Allah kur’anı, sizlere bir rehber bir guneş olsun diye indirdim diye oğut verir bizlere. Bizler ise onu yeterli gormeyip, icinde her şeyin olmadığını, onun ozet bilgiler olduğunu soyleyenlere inanırız. Kur’anda olmayan onca bilgilerin, hukumlerinde Allah katından olduğunu soyleriz, cunku bize boyle oğretilmiştir. Rehbere hic muracaat etmediğimiz icindir ki habersiz yaşar gideriz sanılarla. Tıpkı kur’anın indirildiği donemde olduğu gibi. O devirlerde elbette hem Allah a iman ediyorlar hem de daha once gelen dinlerin bazı etkileri yaşanıyordu. Fakat Rabbin dini oyle bir hal almıştı ki, dinin aslı hurafenin icinde kaybolmuştu adeta. Uydurdukları hurafeler ve sanıya iman etmeleri nefislerine daha yakın gelmiş olmalılar ki, kendilerince bir din yaratmışlar adeta. İşte Rahman da bunun icin ve en son bir şans daha vererek kullarına, elcisi olarak sectiği ornek insan Hz. Muhammet aracılığıyla KURANI bizlere gondermiştir. Rabbim onlarca ayetinde bizleri kur’ana davet ederek onun ipine sarılmamız gerektiğini soyleyip, sizleri KURANDAN HESABA CEKECEĞİM demiş, bizlerin işini aslında cok kolaylaştırmıştır. Bakın sizlere bugun, Necm suresi 19 ve 23. ayetleri hatırlatarak o gunku toplumun yanlış inanclarına karşılık kendilerine sectikleri şefaatciler, yani putların ancak bir hurafe bir sanı ve nefislerinin uydurmaları olduğunu nasıl ikaz ederek soyluyor, tabi bizler bu ayetten nasıl bir ders cıkarmalıyız?

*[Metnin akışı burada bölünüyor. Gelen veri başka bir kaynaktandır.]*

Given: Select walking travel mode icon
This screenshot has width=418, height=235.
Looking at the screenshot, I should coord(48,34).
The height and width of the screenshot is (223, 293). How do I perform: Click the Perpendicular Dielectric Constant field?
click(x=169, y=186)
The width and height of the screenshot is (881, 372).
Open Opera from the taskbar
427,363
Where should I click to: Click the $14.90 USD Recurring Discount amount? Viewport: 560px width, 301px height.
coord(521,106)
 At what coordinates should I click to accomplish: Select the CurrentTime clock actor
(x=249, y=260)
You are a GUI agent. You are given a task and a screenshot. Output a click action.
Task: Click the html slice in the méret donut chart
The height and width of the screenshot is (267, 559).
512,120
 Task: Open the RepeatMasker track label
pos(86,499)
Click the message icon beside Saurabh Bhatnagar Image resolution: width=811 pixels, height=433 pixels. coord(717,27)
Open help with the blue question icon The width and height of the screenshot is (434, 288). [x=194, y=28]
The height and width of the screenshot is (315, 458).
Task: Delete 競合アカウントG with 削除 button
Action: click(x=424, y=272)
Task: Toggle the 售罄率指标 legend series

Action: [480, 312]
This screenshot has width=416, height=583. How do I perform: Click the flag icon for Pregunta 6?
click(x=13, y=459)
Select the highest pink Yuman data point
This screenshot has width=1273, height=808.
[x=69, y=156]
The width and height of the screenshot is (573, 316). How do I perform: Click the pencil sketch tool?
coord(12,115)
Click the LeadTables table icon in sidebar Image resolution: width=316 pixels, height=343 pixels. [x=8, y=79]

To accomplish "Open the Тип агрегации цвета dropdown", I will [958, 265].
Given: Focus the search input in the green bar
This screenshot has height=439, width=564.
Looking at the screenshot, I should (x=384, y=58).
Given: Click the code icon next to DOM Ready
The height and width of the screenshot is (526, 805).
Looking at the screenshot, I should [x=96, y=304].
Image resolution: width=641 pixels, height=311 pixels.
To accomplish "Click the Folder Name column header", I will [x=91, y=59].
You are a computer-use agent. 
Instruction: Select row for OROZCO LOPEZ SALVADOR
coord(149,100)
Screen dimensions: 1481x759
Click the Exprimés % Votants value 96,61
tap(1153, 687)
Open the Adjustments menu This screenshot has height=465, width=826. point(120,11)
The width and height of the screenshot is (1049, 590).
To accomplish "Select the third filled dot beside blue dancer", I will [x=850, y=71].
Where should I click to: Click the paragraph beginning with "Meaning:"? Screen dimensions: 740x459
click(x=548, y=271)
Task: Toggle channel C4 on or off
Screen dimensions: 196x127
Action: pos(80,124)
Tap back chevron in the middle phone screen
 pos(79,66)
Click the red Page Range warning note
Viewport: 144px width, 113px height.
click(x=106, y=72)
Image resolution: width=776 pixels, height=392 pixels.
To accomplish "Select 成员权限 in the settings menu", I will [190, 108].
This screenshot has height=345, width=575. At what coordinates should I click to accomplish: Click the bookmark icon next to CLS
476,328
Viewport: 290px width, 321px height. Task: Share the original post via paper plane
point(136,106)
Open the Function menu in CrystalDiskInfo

Necm 19: Gordunuz mu Uzza'yı, LÂt'ı. 20 Ve otekini, ucuncusu olan MenÂt'ı. 21 Erkek size, dişi Allah'a mı? 22 İşte bu, insafsız bir boluşturme. 23 Bunlar, sizin ve atalarınızın taktığı isimlerden başka şeyler değildir. Onlar hakkında Allah bir kanıt indirmemiştir. Onlar, sadece sanıya, bir de nefislerin hoşlandığı şeylere uyuyorlar. Yemin olsun, onlara hidayet Rablerinden gelmiştir.


Yukarıdaki ayette o devrin inancları gereği şefaat umdukları putlardan bahsederken bakın Rabbim nasıl uyarıyor? (Bunlar, sizin ve atalarınızın taktığı isimlerden başka şeyler değildir. Onlar hakkında Allah bir kanıt indirmemiştir. Onlar, sadece sanıya, bir de nefislerin hoşlandığı şeylere uyuyorlar.) Demek ki Rahman kanıt indirmediği hicbir konunun iman adına benimsenmesini istemiyor, tam tersine bunu yapanlara kızıyor. Kanıtı da indirdiğim kitaplarda arayacaksınız diye de bizleri bircok kez uyarmamış mıydı? Kitaplarında kanıt indirmediği konular hakkında Rabbim ne diyor lutfen dikkat edelim. Onlar sadece sanıya, birde nefislerinin hoşlandığı şeylere uyuyorlar diyor. Hatırlayınız lutfen Rahmanın kur’anda hic bahsetmediği hukum vermediği onca konular, sırf nefislerimizi tatmin adına, menfaatlerimize uyacak şekilde, bunlar Allah katındandır diye bizlere sunmuyorlar mı? Allah katından olsaydı Rabbin rehberinde apacık yazmaz mıydı diye nicin duşunen yok? Ayetin sonunda Rabbin soylediği cok onemli bir cumle var onun uzerinde sanırım cok duşunmeliyiz. (Yemin olsun, onlara hidayet Rablerinden gelmiştir.) Demek ki hidayeti yalnız KUR’ANDA aramalıyız. Peygamberimiz Rabbimden gelen hidayetin uygulayıcısı olduğuna gore, Kur’ana uymayan onun vermediği bir hukum konusundaki sozleri, bu peygamber sozudur diye nakledenlere karşı cok dikkatli olmalı ve onların tuzaklarına kanıp adeta putlardan şefaat bekleyenlerin durumuna duşmemeliyiz. Bildiğiniz gibi ayette bahsedilen Lat, Uzza gibi putlara tanrı diye tapılmıyor, tam tersine onlar gecmiş zamanlarda yaşamış, sevilen, değer verilen insanların putlarıydı. Bunlardan şefaat isteniyor ve Allah a aracılık yapması, gunahlarının affedilmesi icin yalvarılıyordu. Acaba gunumuzde bunun daha değişik şekli, daha başka yontemlerle yapılmıyor mu dersiniz? Biraz duşunun aklınıza o kadar cok ornek gelecek ki. Bununda yorumunu sizlere bırakıyorum.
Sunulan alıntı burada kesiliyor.